Nansemond Agent Answers Pre-Dawn Call

We understand that you may not need your insurance every day, but the day you need it—the moment you need it—it must be there.


It’s something Louis and Linda Miller understand. Their fire alarm sounded early one Saturday morning at 4:00 AM, but they didn’t hear the noise because the bedroom door was shut. The sound of shattering glass—due to the heat from a downstairs fire caused by an electrical short—awakened them.

When Linda opened the bedroom door, the smoke was so thick they had to exit the house by the bedroom window and call the fire department with Louis’s cell phone. The short had killed the phones, and the fire was so intense it was a safer move to get out and make the call. In fact, firefighters would later say that if their bedroom door had been open, they may not have survived the smoke and heat.

Linda’s brother, Buddy, called Farm Bureau agent Carey Copeland a little before 5:30 AM. It was the first day of hunting season and Copeland had planned to hunt with his sons. Instead, he drove the 30 miles to the Miller’s home and arrived before 8:00 AM, with the Miller's policy in his hand, ready to help them through the process of recovery.

In fact, Copeland responded more quickly than that. On the phone call, he instructed Buddy to start looking for a trailer to use as a temporary home. By the description Copeland had of the scene, the house would be unlivable, and the first thing the Millers would need was to secure is a place to live. Once on scene, Copeland helped the Millers with what to do next.

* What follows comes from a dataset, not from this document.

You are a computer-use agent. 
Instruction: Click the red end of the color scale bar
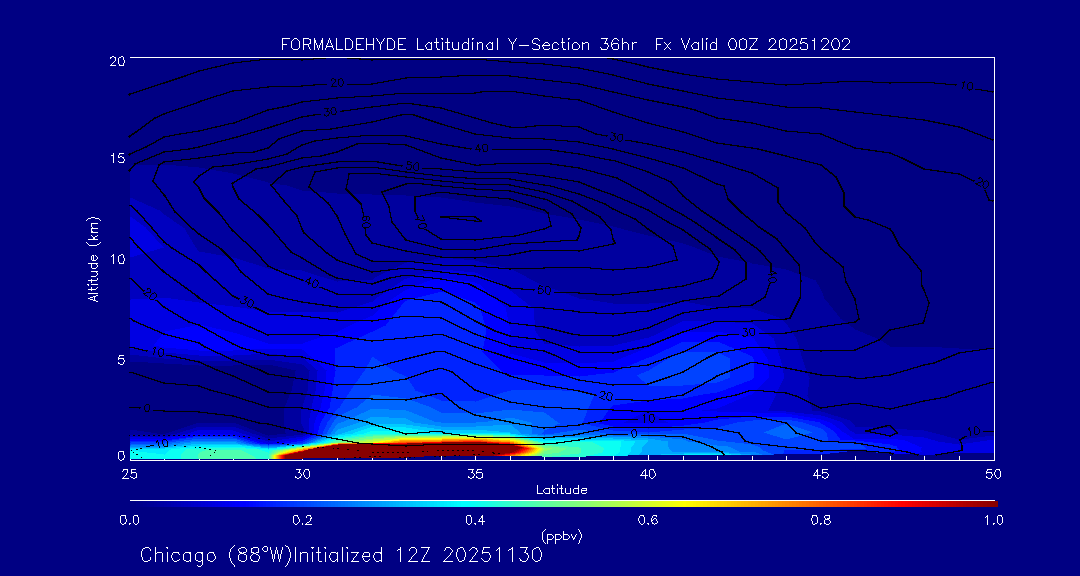985,502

The fire burned close to 50% of the home and there were indeed structural damages that required fixing. It was a little more than a year before the Millers could get back into the home, but they were taken care of by their Farm Bureau agent within the first hours of a disastrous fire.

As a side note, getting the trailer was a significant first step. Copeland drew upon his experience to realize that security is an overlooked, but important, factor in the recovery process. He says he’s seen people enter burned structures for every reason from curiosity to full theft of property. With someone still living on the property, the risk of theft and a second claim is greatly reduced—those are losses that never occur and savings that can be passed along to our members.